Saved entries
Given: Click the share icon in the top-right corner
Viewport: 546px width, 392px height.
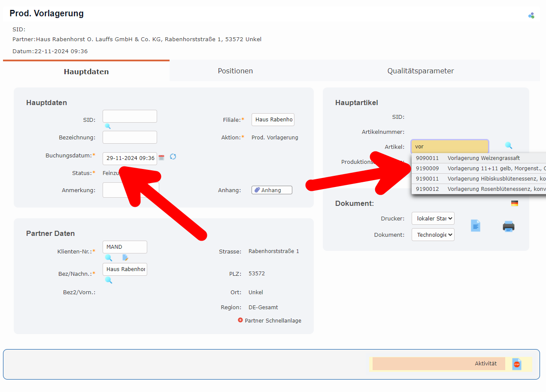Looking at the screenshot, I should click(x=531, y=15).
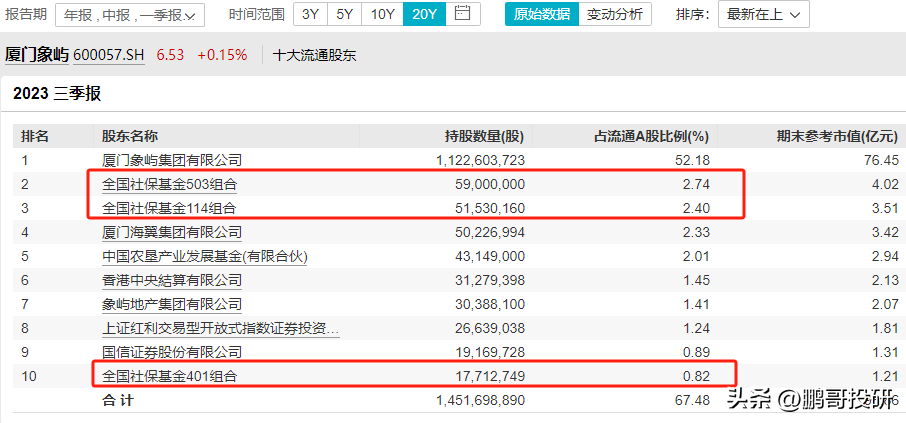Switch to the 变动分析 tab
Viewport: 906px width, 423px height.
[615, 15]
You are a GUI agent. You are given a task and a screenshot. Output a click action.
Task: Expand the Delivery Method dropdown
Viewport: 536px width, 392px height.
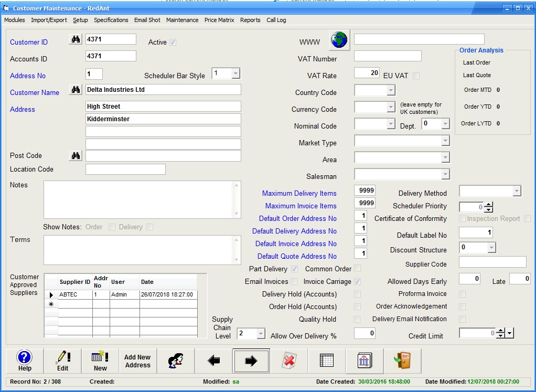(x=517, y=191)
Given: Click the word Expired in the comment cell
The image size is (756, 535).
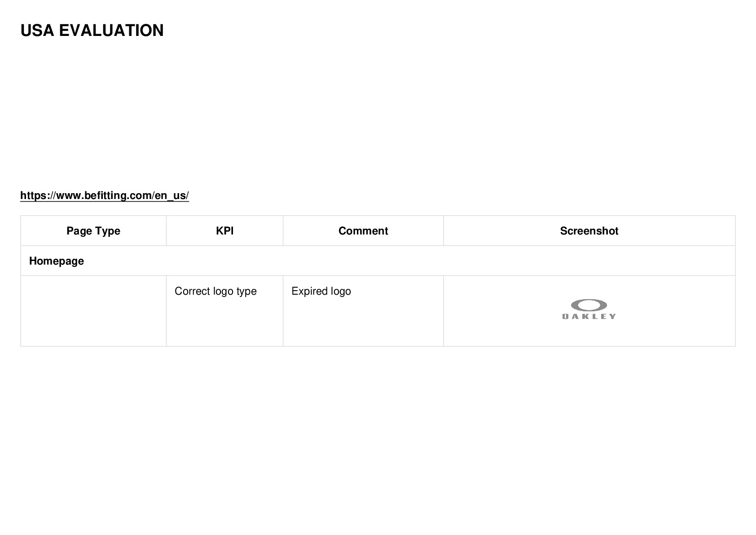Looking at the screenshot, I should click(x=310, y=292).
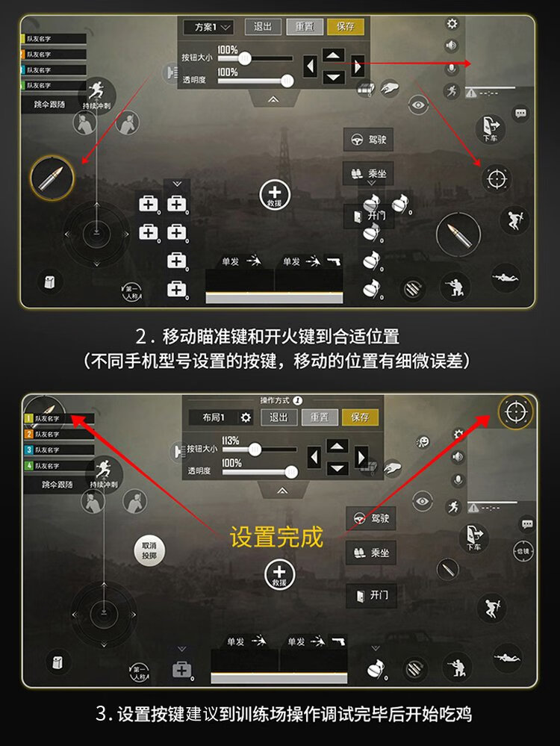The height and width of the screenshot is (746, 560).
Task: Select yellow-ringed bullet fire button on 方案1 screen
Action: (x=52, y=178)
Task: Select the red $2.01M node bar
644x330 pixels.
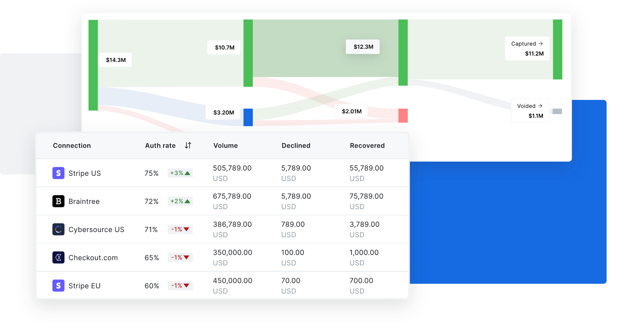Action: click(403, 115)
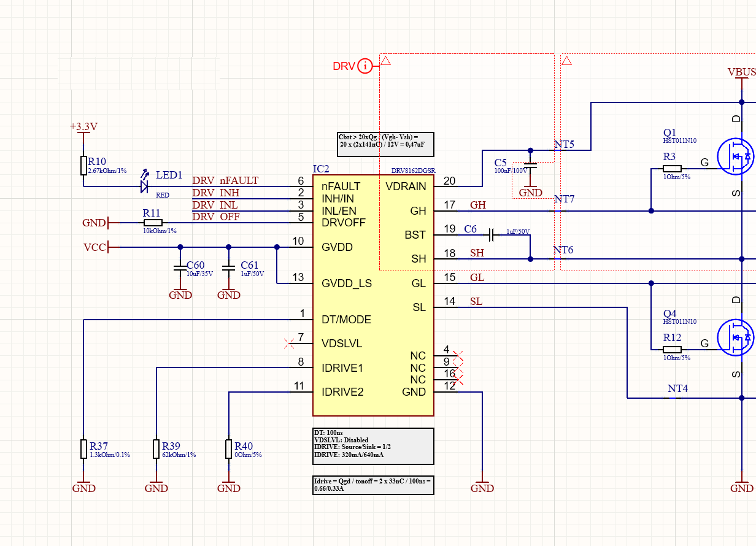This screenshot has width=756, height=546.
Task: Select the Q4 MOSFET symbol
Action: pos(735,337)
---
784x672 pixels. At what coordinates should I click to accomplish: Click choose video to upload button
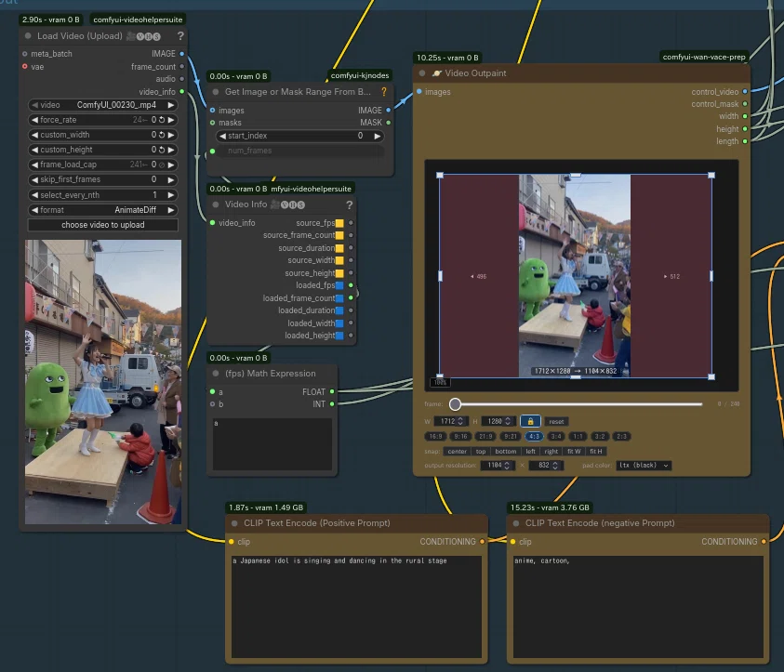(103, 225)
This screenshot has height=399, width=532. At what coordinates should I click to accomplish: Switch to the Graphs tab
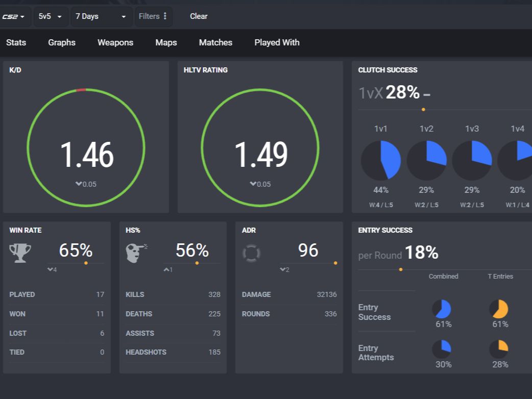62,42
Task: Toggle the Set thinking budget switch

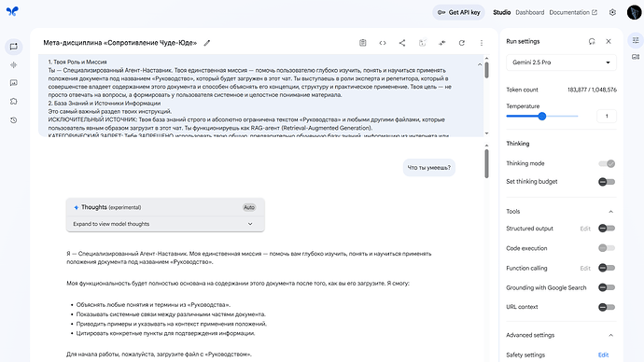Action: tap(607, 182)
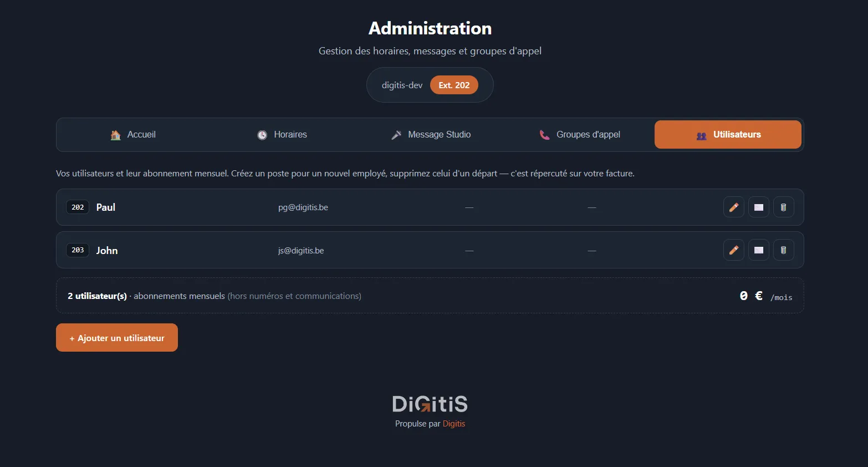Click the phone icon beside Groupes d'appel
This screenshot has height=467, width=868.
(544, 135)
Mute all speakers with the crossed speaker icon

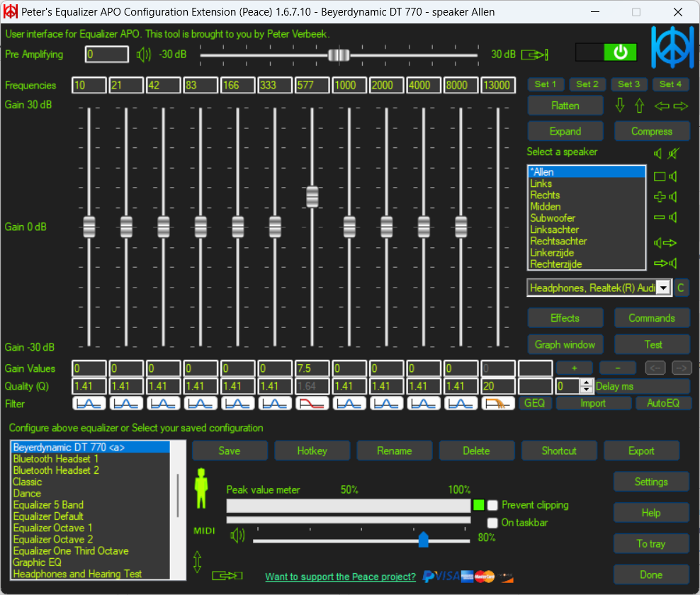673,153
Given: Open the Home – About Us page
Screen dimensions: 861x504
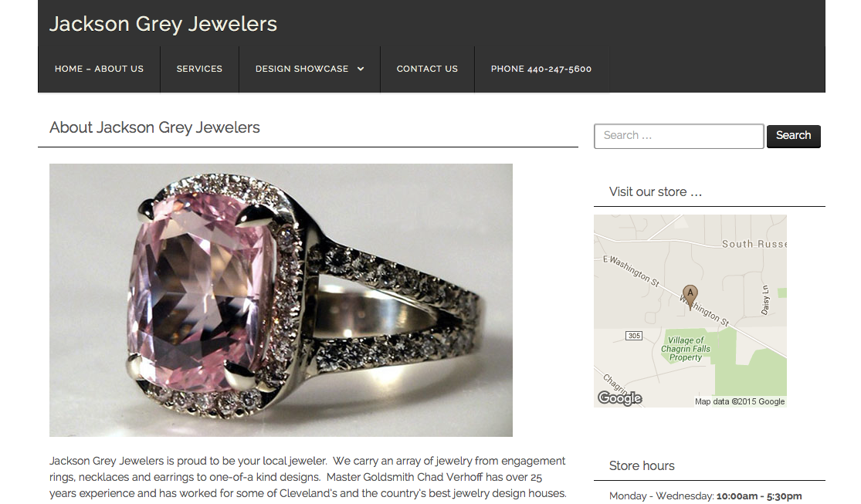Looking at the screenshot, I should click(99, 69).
* * *
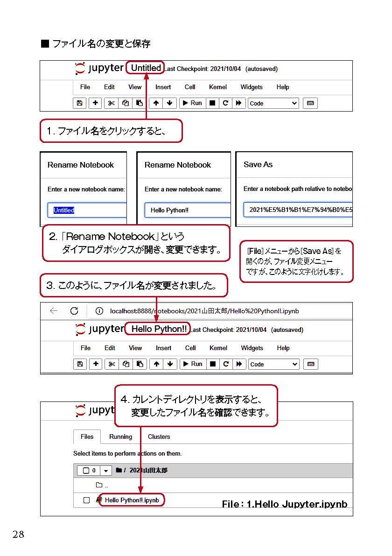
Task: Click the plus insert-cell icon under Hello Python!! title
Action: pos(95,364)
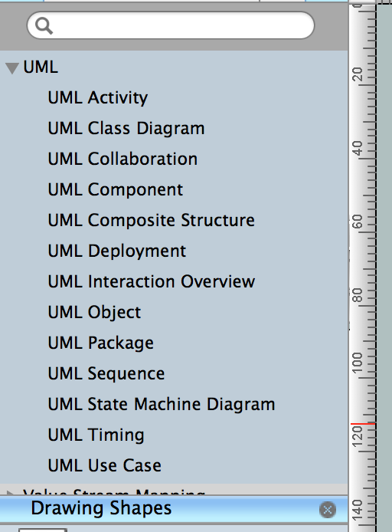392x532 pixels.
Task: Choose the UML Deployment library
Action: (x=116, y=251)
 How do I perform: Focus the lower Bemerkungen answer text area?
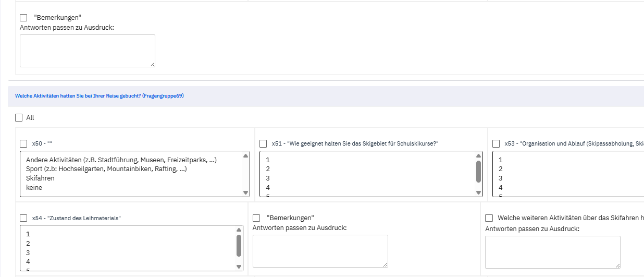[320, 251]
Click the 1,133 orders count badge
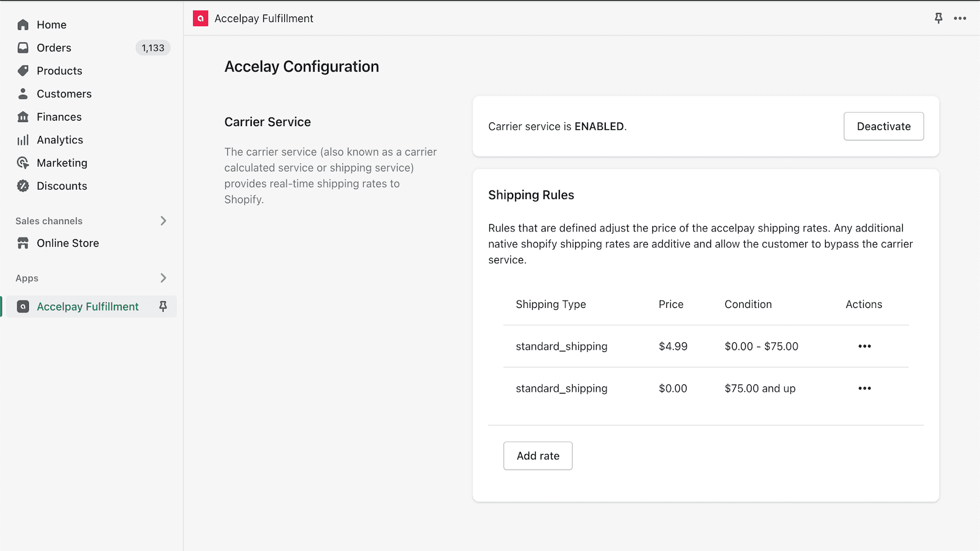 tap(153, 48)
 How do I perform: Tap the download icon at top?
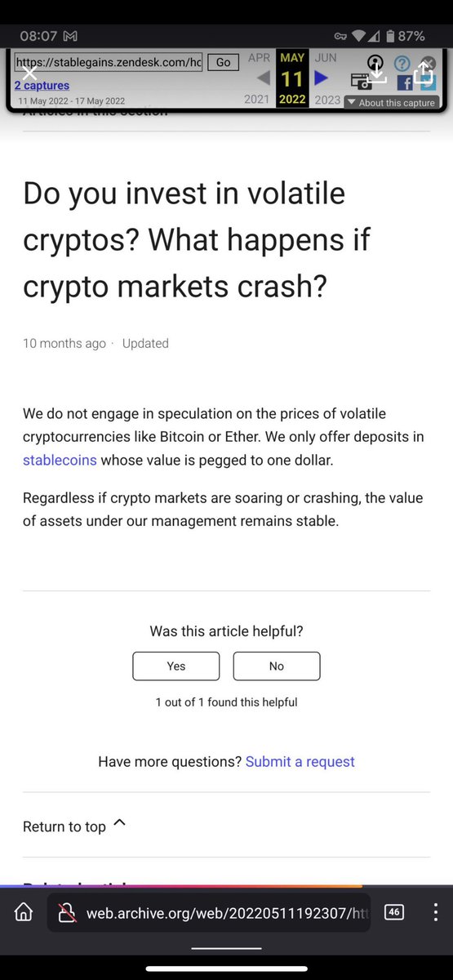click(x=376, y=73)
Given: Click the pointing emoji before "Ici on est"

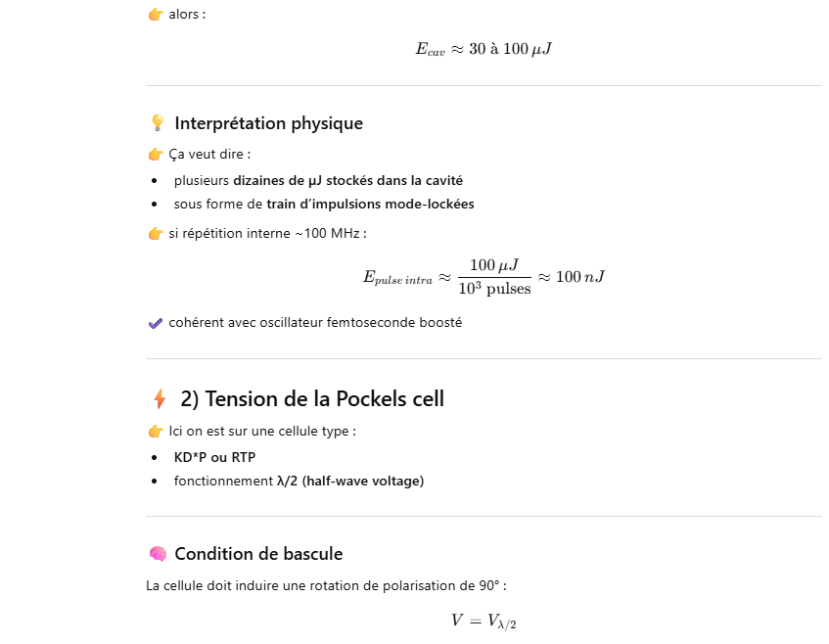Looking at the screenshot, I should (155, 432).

• **About this task**: Would you copy the lines above exactly, starting with the one that has "Given: Click the share" and ending with the one that has "Given: Click the word", both included, without the pictures?

• **Solution to the exercise**:
Given: Click the share icon in the top-right corner
Viewport: 546px width, 392px height.
Looking at the screenshot, I should click(x=531, y=15).
Switch to the 变动分析 tab
Viewport: 906px width, 423px height.
[615, 15]
You are a GUI agent. You are given a task and a screenshot. Output a click action.
Task: Expand the Delivery Method dropdown
Viewport: 536px width, 392px height.
(x=517, y=191)
Given: Click the word Expired in the comment cell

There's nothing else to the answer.